In today’s episode, we’re going to talk about scaling your business strategy beyond Facebook groups.

If you’re someone who has relied on being in other people’s Facebook groups in order to attract and convert clients – you’ve used that as an early strategy to get proof of concept, build your audience and build your business – but you’re starting to feel like it’s not as scalable as you would like, then this is going to be particularly helpful for you.


Here for the links referenced in the show notes? 

Fast-Track Your Start-Up free training: tashcorbin.com/fasttrack

Join the Heart-Centred community: tashcorbin.com/group


We don’t ever want to put you in a situation where you have to continue working just as long and just as hard to get the same amount of clients. Moreso, we don’t ever want to put you in a position where you have to work twice as hard if you want to double your client base.

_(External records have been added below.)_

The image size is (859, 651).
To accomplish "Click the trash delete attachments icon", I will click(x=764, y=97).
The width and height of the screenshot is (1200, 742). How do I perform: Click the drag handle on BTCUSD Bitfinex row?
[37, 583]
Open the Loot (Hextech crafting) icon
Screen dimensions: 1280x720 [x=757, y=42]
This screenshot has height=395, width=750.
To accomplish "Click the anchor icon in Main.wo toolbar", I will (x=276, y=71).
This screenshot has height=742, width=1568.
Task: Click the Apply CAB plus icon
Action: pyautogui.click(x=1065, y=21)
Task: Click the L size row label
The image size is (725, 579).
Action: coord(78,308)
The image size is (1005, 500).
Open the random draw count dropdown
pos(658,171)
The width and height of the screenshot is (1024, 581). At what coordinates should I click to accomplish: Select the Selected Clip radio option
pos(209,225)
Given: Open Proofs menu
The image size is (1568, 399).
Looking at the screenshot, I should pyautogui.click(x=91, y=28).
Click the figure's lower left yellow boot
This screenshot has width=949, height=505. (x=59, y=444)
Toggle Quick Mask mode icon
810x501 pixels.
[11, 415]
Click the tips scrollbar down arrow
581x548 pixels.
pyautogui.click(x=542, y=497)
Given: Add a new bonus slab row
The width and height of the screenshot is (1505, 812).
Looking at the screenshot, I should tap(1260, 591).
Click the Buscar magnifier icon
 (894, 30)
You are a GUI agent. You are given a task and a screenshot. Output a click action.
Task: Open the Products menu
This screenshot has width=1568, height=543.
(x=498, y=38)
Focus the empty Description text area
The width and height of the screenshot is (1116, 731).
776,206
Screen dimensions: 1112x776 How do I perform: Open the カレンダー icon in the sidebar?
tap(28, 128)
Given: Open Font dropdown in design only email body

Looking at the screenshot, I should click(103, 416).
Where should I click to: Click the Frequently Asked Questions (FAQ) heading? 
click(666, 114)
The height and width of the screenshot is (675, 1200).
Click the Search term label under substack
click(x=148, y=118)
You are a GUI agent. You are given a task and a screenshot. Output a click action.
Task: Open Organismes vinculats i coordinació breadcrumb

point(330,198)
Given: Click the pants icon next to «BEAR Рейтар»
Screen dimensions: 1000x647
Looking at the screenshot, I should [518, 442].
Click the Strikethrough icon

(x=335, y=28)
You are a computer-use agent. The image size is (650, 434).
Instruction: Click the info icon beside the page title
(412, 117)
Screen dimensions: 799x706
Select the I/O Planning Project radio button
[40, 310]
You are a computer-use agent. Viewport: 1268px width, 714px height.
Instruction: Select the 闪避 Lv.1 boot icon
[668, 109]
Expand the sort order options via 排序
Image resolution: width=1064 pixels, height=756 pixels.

We want to create scalable strategies! Being in other people’s Facebook communities isn’t necessarily scalable.

If that’s something that’s piquing your attention, this is going to be super helpful for you.

Let’s dive in!

Before we talk about going beyond Facebook groups, I do want to say that Facebook groups are amazing. Facebook groups are responsible for my early successes in my business.

The first $50,000 to $60,000 that I made in my business came through my presence in Facebook communities.

I know how powerful Facebook groups are as a strategy to get early proof of concept of your business, get those early clients in the door, start growing your own audience, and build your mailing list.

Facebook groups are brilliant.

The Heart-Centred community (our Facebook community) is brilliant.

There are over 35,000 people in that group. We love buying from each other, we love learning about each other, we love supporting each other, and we’re on most of each other’s mailing lists.

We are a beautiful network Facebook community where people have launched businesses.

I have several clients in the Take Off program whose first $50,000 in business income came from the Heart-Centred Soul-Driven Entrepreneurs community alone.

It is a brilliant community. Facebook communities are amazing.

But for most people, they are not your forever business growth plan.

We can get a little caught up in the safety of being in those same communities and promoting to those same communities over and over again. It feels so connected and so lovely, and it’s so safe.

Especially if you’ve had early success by promoting into Facebook groups, you can start to convince yourself that that’s the way that you’re going to keep running your business forever. But it’s not necessarily scalable.

As I said at the start of the episode, if you’re in three Facebook groups and you’re getting 10 clients a month but you want to get 20 clients a month, do you go in six Facebook groups? Or do you go into three Facebook groups and post twice a day?

There’s no direct line of sight between how you can change your strategy in a way that increases your results.

In most cases, posting in other people’s Facebook groups is not a forever plan.

It can tend to have a bit of risk if that’s your only way of making income. What if that person shuts down their Facebook group?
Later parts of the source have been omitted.